> [Texte fourni]:
►

Il y a des gens qui aiment la ville mais pas la campagne et vice versa. Il y a des gens qui les aiment toutes les deux à tour de rôle. Ils travaillent en ville mais les weekends ils vont à la campagne. Certains de ces derniers bivouaquent en forêt, accompagné d’un poste de radio à plein volume, ce qui fait qu’on n’entend plus le chant des oiseaux. Ils ne peuvent pas se couper de la ville et de sa culture industrialisée. La ville est tentaculaire.
Ville et campagne ne s’aiment pas et ne se sont jamais aimés. Marx exigeait du communisme l’abolition de cette dichotomie. Dans l’Ancien régime les paysans avaient la plus grande méfiance envers les citadins et les citadins considéraient ces rustres comme bêtes et barbares. Mais la ville permettait aussi au serf voulant échapper à sa condition de s’installer en ville. L’air de la ville rend libre, disait-on.

◄

> [Données fournies]:
►

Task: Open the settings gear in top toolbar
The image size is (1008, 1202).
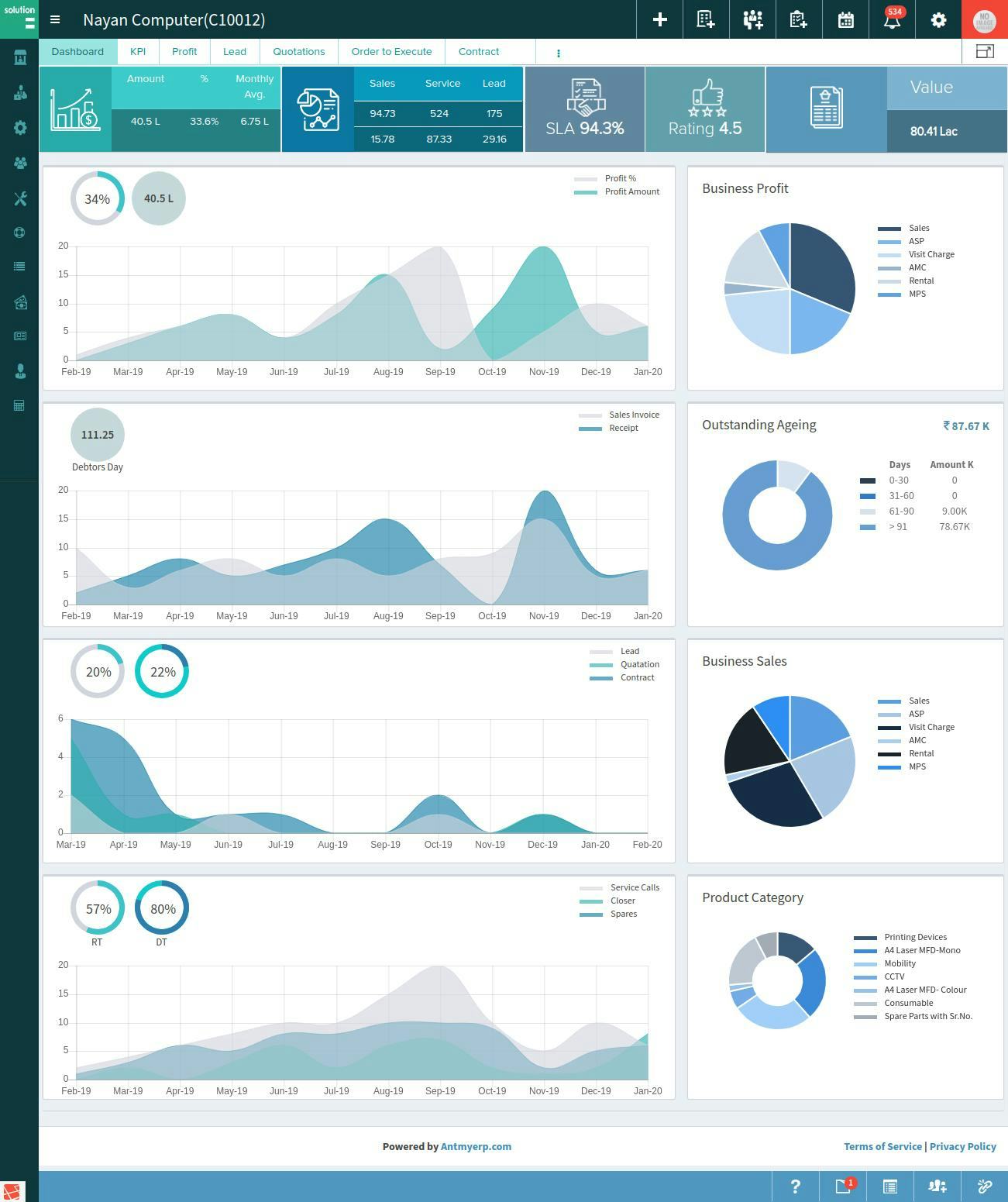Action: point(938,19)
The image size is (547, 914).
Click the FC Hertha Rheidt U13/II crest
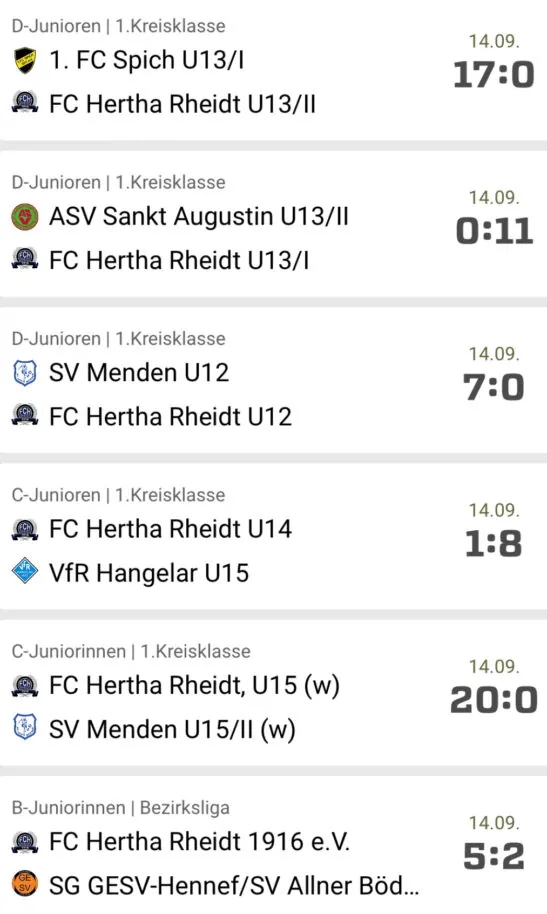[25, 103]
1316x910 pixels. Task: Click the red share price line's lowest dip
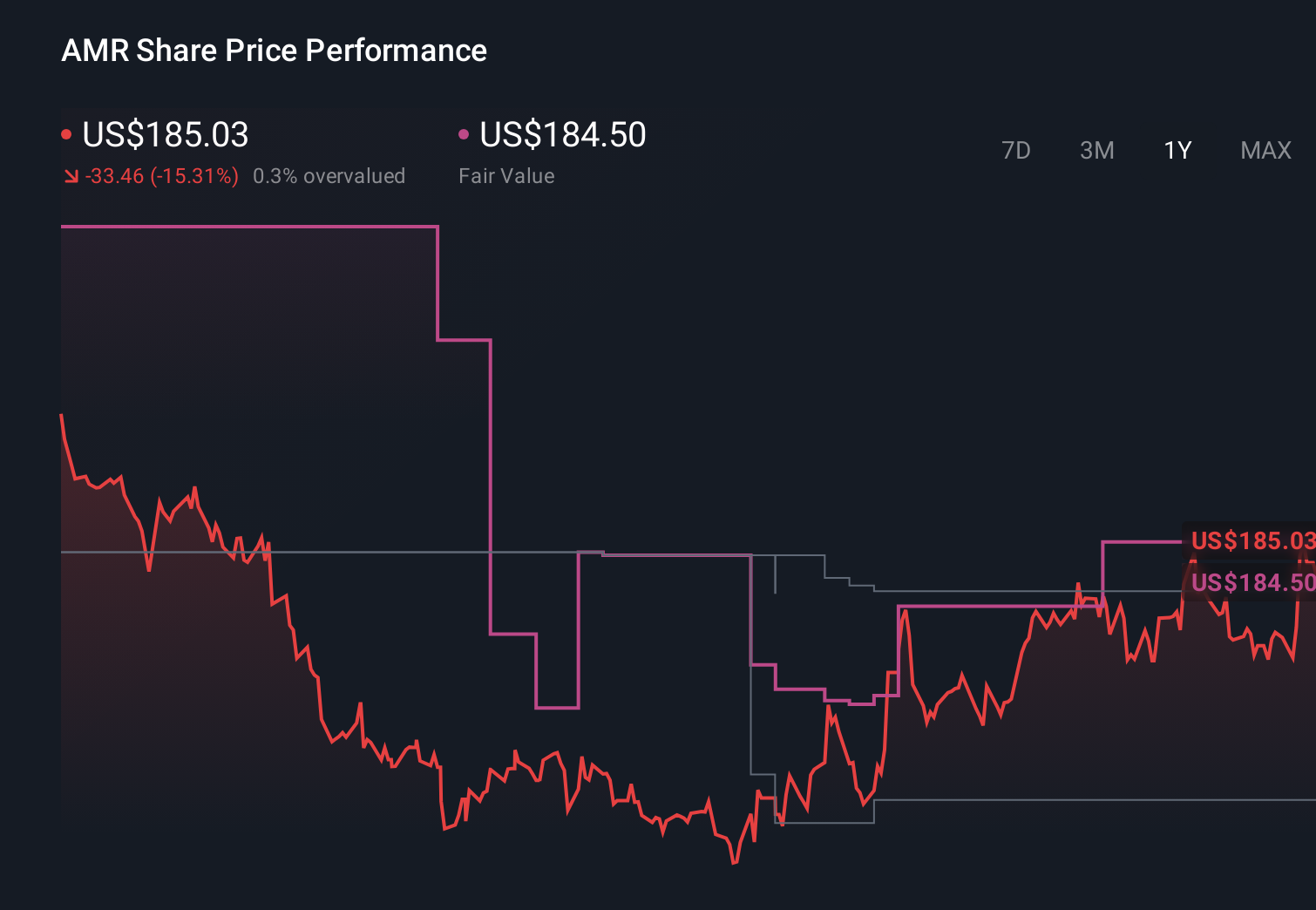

◄

> [Consigne A]: Recopiez à l'identique le passage du texte sur la ville et la campagne qui commence par « Il y a des gens qui aiment » et se poursuit jusqu'à « ville est tentaculaire. ».
> [Consigne B]: D'après le texte sur la ville et la campagne, qu'exigeait Marx du communisme ?

> [Réponse attendue A]:
Il y a des gens qui aiment la ville mais pas la campagne et vice versa. Il y a des gens qui les aiment toutes les deux à tour de rôle. Ils travaillent en ville mais les weekends ils vont à la campagne. Certains de ces derniers bivouaquent en forêt, accompagné d’un poste de radio à plein volume, ce qui fait qu’on n’entend plus le chant des oiseaux. Ils ne peuvent pas se couper de la ville et de sa culture industrialisée. La ville est tentaculaire.

> [Réponse attendue B]: L'abolition de la dichotomie entre la ville et la campagne.